### Work order
The entries below must be returned exactly as they stand.

### Data records
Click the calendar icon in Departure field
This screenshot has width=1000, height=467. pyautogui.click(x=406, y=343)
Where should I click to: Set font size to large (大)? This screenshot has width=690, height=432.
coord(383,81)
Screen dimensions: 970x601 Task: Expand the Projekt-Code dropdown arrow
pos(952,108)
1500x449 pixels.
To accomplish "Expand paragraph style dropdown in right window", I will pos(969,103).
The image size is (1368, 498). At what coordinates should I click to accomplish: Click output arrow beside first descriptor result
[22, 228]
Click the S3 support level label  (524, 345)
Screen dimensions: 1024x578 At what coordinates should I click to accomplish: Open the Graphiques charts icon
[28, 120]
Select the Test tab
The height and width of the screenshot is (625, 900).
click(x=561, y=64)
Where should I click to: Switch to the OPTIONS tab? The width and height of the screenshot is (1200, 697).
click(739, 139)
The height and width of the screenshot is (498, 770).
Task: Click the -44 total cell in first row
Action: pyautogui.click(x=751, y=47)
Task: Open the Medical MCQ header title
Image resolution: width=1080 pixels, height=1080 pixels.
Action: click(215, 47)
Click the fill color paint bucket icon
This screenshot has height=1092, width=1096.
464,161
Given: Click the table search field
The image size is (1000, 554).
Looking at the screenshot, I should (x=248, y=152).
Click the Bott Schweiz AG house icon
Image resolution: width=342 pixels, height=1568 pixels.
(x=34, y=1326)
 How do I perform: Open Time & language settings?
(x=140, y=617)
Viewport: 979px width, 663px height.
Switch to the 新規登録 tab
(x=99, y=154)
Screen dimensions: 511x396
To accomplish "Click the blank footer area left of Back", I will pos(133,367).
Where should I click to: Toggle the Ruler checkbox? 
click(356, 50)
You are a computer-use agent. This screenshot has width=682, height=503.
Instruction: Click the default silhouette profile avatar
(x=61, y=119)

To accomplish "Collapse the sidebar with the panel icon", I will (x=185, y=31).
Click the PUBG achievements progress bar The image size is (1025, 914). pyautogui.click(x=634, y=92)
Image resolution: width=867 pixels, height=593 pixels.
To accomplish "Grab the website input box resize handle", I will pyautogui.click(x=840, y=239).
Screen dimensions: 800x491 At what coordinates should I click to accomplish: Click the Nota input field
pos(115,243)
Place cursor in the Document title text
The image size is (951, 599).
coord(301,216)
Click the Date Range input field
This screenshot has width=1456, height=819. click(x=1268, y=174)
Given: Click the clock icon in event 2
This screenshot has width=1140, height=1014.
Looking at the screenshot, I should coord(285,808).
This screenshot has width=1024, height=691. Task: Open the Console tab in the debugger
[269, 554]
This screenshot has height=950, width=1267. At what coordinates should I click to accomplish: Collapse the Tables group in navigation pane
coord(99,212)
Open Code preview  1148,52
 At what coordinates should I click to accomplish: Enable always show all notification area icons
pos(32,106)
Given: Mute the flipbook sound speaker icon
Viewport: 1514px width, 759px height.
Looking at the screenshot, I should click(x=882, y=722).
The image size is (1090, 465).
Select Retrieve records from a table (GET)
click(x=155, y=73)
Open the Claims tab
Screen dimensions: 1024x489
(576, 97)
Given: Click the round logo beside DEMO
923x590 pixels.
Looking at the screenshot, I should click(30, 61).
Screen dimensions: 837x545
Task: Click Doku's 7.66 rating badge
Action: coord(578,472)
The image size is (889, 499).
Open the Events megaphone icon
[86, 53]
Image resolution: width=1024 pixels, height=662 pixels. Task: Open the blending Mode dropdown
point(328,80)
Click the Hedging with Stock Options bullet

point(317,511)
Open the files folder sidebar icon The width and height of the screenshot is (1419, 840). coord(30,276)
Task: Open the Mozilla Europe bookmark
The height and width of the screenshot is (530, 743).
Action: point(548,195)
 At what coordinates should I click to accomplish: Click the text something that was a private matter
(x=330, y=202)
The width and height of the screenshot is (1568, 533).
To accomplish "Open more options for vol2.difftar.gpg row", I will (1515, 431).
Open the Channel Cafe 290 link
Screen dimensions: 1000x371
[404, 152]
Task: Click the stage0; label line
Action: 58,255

### Result
Click the calendar icon in Departure field
This screenshot has width=1000, height=467. pyautogui.click(x=406, y=343)
Where should I click to: Set font size to large (大)? This screenshot has width=690, height=432.
coord(383,81)
Screen dimensions: 970x601 Task: Expand the Projekt-Code dropdown arrow
pos(952,108)
1500x449 pixels.
To accomplish "Expand paragraph style dropdown in right window", I will pos(969,103).
The image size is (1368, 498). At what coordinates should I click to accomplish: Click output arrow beside first descriptor result
[22, 228]
Click the S3 support level label  (524, 345)
Screen dimensions: 1024x578 At what coordinates should I click to accomplish: Open the Graphiques charts icon
[28, 120]
Select the Test tab
The height and width of the screenshot is (625, 900).
click(x=561, y=64)
Where should I click to: Switch to the OPTIONS tab? The width and height of the screenshot is (1200, 697).
click(739, 139)
The height and width of the screenshot is (498, 770).
Task: Click the -44 total cell in first row
Action: pyautogui.click(x=751, y=47)
Task: Open the Medical MCQ header title
Image resolution: width=1080 pixels, height=1080 pixels.
Action: click(215, 47)
Click the fill color paint bucket icon
This screenshot has height=1092, width=1096.
464,161
Given: Click the table search field
The image size is (1000, 554).
Looking at the screenshot, I should (x=248, y=152).
Click the Bott Schweiz AG house icon
Image resolution: width=342 pixels, height=1568 pixels.
(x=34, y=1326)
 How do I perform: Open Time & language settings?
(x=140, y=617)
Viewport: 979px width, 663px height.
Switch to the 新規登録 tab
(x=99, y=154)
Screen dimensions: 511x396
To accomplish "Click the blank footer area left of Back", I will pos(133,367).
Where should I click to: Toggle the Ruler checkbox? 
click(356, 50)
You are a computer-use agent. This screenshot has width=682, height=503.
Instruction: Click the default silhouette profile avatar
(x=61, y=119)

To accomplish "Collapse the sidebar with the panel icon", I will (x=185, y=31).
Click the PUBG achievements progress bar The image size is (1025, 914). pyautogui.click(x=634, y=92)
Image resolution: width=867 pixels, height=593 pixels.
To accomplish "Grab the website input box resize handle", I will pyautogui.click(x=840, y=239).
Screen dimensions: 800x491 At what coordinates should I click to accomplish: Click the Nota input field
pos(115,243)
Place cursor in the Document title text
The image size is (951, 599).
coord(301,216)
Click the Date Range input field
This screenshot has width=1456, height=819. click(x=1268, y=174)
Given: Click the clock icon in event 2
This screenshot has width=1140, height=1014.
Looking at the screenshot, I should coord(285,808).
This screenshot has width=1024, height=691. Task: Open the Console tab in the debugger
[269, 554]
This screenshot has height=950, width=1267. At what coordinates should I click to accomplish: Collapse the Tables group in navigation pane
coord(99,212)
Open Code preview  1148,52
 At what coordinates should I click to accomplish: Enable always show all notification area icons
pos(32,106)
Given: Mute the flipbook sound speaker icon
Viewport: 1514px width, 759px height.
Looking at the screenshot, I should click(x=882, y=722).
The image size is (1090, 465).
Select Retrieve records from a table (GET)
click(x=155, y=73)
Open the Claims tab
Screen dimensions: 1024x489
(576, 97)
Given: Click the round logo beside DEMO
923x590 pixels.
Looking at the screenshot, I should click(30, 61).
Screen dimensions: 837x545
Task: Click Doku's 7.66 rating badge
Action: coord(578,472)
The image size is (889, 499).
Open the Events megaphone icon
[86, 53]
Image resolution: width=1024 pixels, height=662 pixels. Task: Open the blending Mode dropdown
point(328,80)
Click the Hedging with Stock Options bullet

point(317,511)
Open the files folder sidebar icon The width and height of the screenshot is (1419, 840). coord(30,276)
Task: Open the Mozilla Europe bookmark
The height and width of the screenshot is (530, 743).
Action: point(548,195)
 At what coordinates should I click to accomplish: Click the text something that was a private matter
(x=330, y=202)
The width and height of the screenshot is (1568, 533).
To accomplish "Open more options for vol2.difftar.gpg row", I will (1515, 431).
Open the Channel Cafe 290 link
Screen dimensions: 1000x371
[404, 152]
Task: Click the stage0; label line
Action: 58,255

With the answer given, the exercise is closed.